(A run of records)
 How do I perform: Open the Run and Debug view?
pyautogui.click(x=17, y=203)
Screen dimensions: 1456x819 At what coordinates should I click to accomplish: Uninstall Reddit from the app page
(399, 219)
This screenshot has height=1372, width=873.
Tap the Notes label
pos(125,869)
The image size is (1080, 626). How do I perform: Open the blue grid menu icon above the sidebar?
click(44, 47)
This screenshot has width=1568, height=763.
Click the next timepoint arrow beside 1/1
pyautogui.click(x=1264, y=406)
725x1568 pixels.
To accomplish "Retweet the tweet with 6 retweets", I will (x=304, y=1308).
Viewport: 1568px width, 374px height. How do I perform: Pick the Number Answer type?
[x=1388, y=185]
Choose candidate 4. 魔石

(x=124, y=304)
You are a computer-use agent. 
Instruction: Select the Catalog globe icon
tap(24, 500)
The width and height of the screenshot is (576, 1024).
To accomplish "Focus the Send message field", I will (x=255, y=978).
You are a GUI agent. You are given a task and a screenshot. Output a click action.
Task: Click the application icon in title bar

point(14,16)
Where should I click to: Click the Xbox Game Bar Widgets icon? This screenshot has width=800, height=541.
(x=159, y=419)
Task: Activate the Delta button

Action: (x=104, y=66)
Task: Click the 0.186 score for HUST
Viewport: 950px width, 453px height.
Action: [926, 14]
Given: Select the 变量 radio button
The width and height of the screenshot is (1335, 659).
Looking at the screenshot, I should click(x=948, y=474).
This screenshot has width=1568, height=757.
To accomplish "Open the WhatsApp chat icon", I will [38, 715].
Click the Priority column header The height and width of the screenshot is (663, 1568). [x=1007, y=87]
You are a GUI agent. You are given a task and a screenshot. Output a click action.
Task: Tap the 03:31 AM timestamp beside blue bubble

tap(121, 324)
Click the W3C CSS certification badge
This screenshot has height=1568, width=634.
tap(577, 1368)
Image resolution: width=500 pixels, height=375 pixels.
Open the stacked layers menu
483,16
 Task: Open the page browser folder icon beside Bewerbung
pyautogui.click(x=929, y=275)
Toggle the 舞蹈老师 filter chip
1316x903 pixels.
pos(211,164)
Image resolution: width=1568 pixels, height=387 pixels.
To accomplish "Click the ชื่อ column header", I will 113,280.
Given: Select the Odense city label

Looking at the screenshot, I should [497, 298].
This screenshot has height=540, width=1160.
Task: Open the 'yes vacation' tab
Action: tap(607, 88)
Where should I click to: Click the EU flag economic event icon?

## What this task involves
Copy every line of the material above word for word, leaving nothing out.

## Result
 How do I perform: Open the Run and Debug view?
pyautogui.click(x=17, y=203)
Screen dimensions: 1456x819 At what coordinates should I click to accomplish: Uninstall Reddit from the app page
(399, 219)
This screenshot has height=1372, width=873.
Tap the Notes label
pos(125,869)
The image size is (1080, 626). How do I perform: Open the blue grid menu icon above the sidebar?
click(44, 47)
This screenshot has width=1568, height=763.
Click the next timepoint arrow beside 1/1
pyautogui.click(x=1264, y=406)
725x1568 pixels.
To accomplish "Retweet the tweet with 6 retweets", I will (x=304, y=1308).
Viewport: 1568px width, 374px height. How do I perform: Pick the Number Answer type?
[x=1388, y=185]
Choose candidate 4. 魔石

(x=124, y=304)
You are a computer-use agent. 
Instruction: Select the Catalog globe icon
tap(24, 500)
The width and height of the screenshot is (576, 1024).
To accomplish "Focus the Send message field", I will (x=255, y=978).
You are a GUI agent. You are given a task and a screenshot. Output a click action.
Task: Click the application icon in title bar

point(14,16)
Where should I click to: Click the Xbox Game Bar Widgets icon? This screenshot has width=800, height=541.
(x=159, y=419)
Task: Activate the Delta button

Action: (x=104, y=66)
Task: Click the 0.186 score for HUST
Viewport: 950px width, 453px height.
Action: [926, 14]
Given: Select the 变量 radio button
The width and height of the screenshot is (1335, 659).
Looking at the screenshot, I should click(x=948, y=474).
This screenshot has width=1568, height=757.
To accomplish "Open the WhatsApp chat icon", I will [38, 715].
Click the Priority column header The height and width of the screenshot is (663, 1568). [x=1007, y=87]
You are a GUI agent. You are given a task and a screenshot. Output a click action.
Task: Tap the 03:31 AM timestamp beside blue bubble

tap(121, 324)
Click the W3C CSS certification badge
This screenshot has height=1568, width=634.
tap(577, 1368)
Image resolution: width=500 pixels, height=375 pixels.
Open the stacked layers menu
483,16
 Task: Open the page browser folder icon beside Bewerbung
pyautogui.click(x=929, y=275)
Toggle the 舞蹈老师 filter chip
1316x903 pixels.
pos(211,164)
Image resolution: width=1568 pixels, height=387 pixels.
To accomplish "Click the ชื่อ column header", I will 113,280.
Given: Select the Odense city label

Looking at the screenshot, I should [497, 298].
This screenshot has height=540, width=1160.
Task: Open the 'yes vacation' tab
Action: tap(607, 88)
Where should I click to: Click the EU flag economic event icon?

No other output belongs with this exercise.